Di Indonesia, influenza masih menjadi salah satu infeksi saluran pernapasan yang cukup sering terjadi, terutama saat pergantian musim. Gejalanya bisa berupa demam tinggi, batuk, pilek, sakit tenggorokan, nyeri otot, hingga kelelahan berat. Scroll untuk tahu lebih lanjut, yuk!
Pada sebagian kasus, influenza juga dapat berkembang menjadi komplikasi seperti pneumonia yang berbahaya dan membutuhkan penanganan medis lebih lanjut.

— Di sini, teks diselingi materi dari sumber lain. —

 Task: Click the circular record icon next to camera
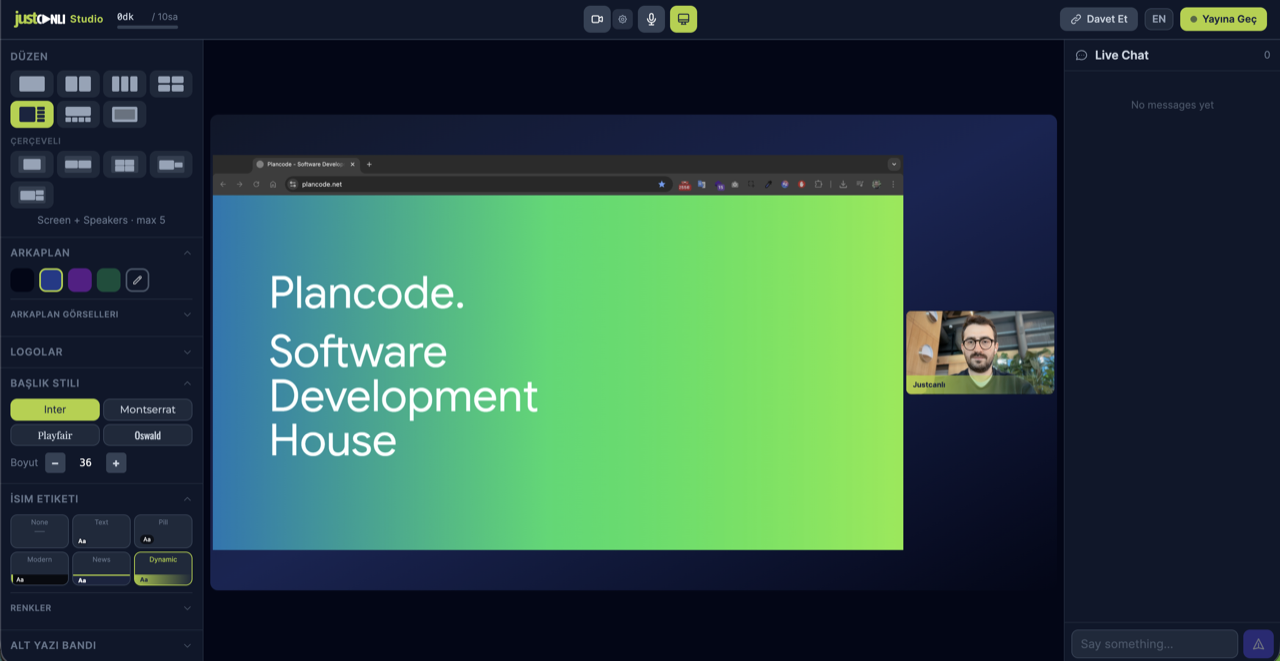pyautogui.click(x=622, y=19)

Karena itu, langkah pencegahan dinilai jauh lebih penting dibanding menunggu kondisi memburuk. Selain menjaga daya tahan tubuh, kebersihan tangan, dan etika batuk, vaksinasi influenza menjadi salah satu perlindungan yang disarankan.

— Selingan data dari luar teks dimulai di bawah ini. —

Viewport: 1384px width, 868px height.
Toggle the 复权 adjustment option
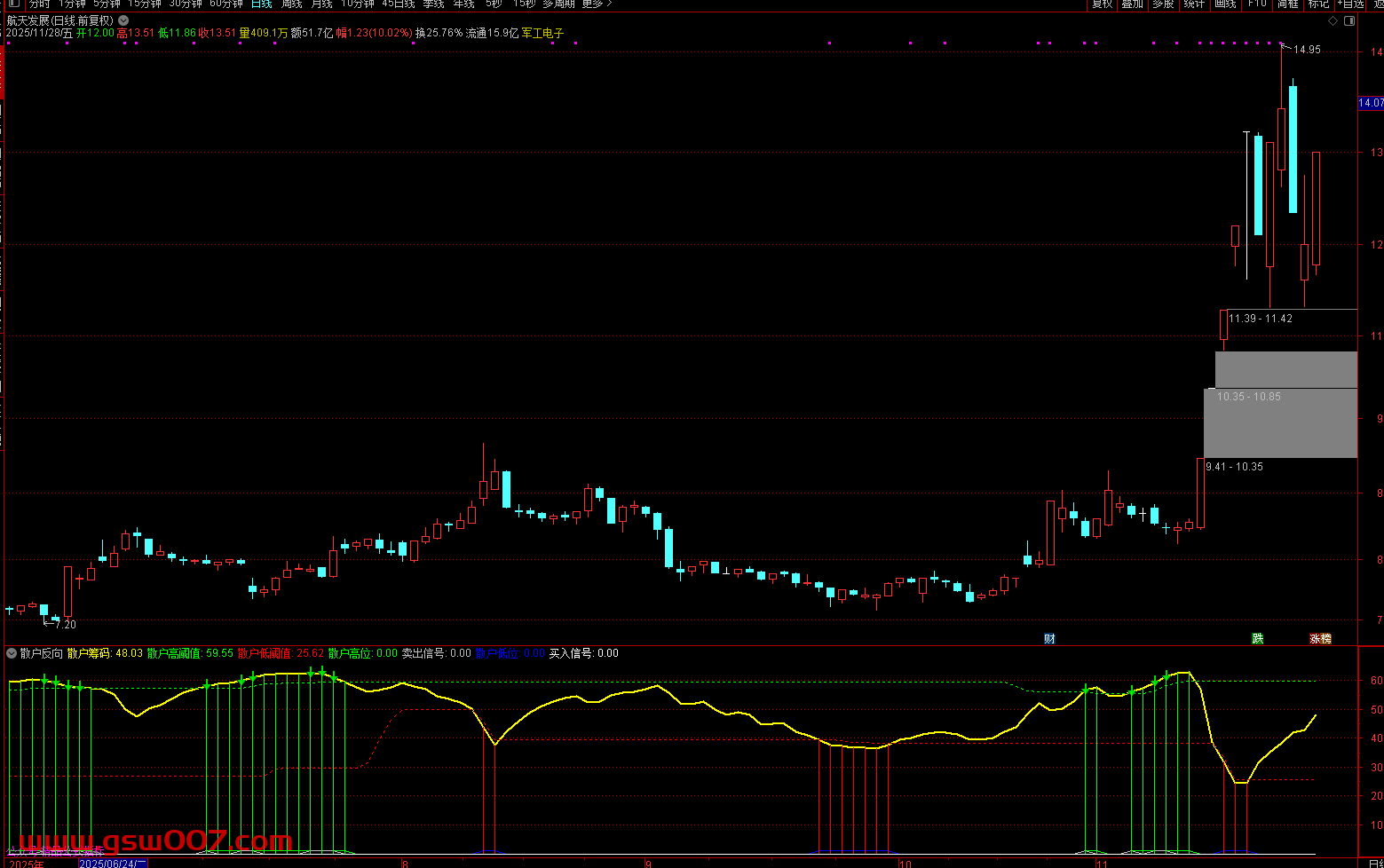click(x=1102, y=4)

Hal tersebut disampaikan dr. Sri Haryati, MKK selaku dokter dari Rumah Sakit Siloam Yogyakarta, dalam sebuah kegiatan edukasi kesehatan di Yogyakarta.
"Vaksin influenza sangat penting dilakukan secara rutin setiap tahun, terutama bagi kelompok rentan seperti anak-anak, lansia, dan individu dengan penyakit penyerta. Dengan vaksinasi, tubuh memiliki perlindungan yang lebih baik sehingga risiko terkena influenza berat dapat diminimalkan," ujar dr. Sri Haryati, mengutip keterangannya, Rabu 29 April 2026.
Menurut tenaga medis, vaksin influenza perlu dilakukan secara berkala karena virus flu dapat bermutasi dari waktu ke waktu. Itulah sebabnya vaksin tahunan penting untuk menyesuaikan perlindungan terhadap varian yang beredar.
Selain vaksinasi, masyarakat juga diingatkan untuk segera beristirahat dan memeriksakan diri jika mengalami gejala berat seperti sesak napas, demam tinggi berkepanjangan, atau kondisi tubuh semakin lemah.
Komisaris Utama Holywings Group sekaligus Ketua Program CSR Holywings Peduli, Andrew Susanto, mengatakan pentingnya pencegahan sejak dini.
"Melalui kegiatan vaksinasi influenza dan talkshow kesehatan ini, kami berharap masyarakat semakin memahami pentingnya pencegahan penyakit sejak dini. Penyerahan alat cek kesehatan untuk posyandu juga menjadi bagian dari upaya kami untuk mendukung pelayanan kesehatan masyarakat di lingkungan sekitar," ujar Andrew Susanto.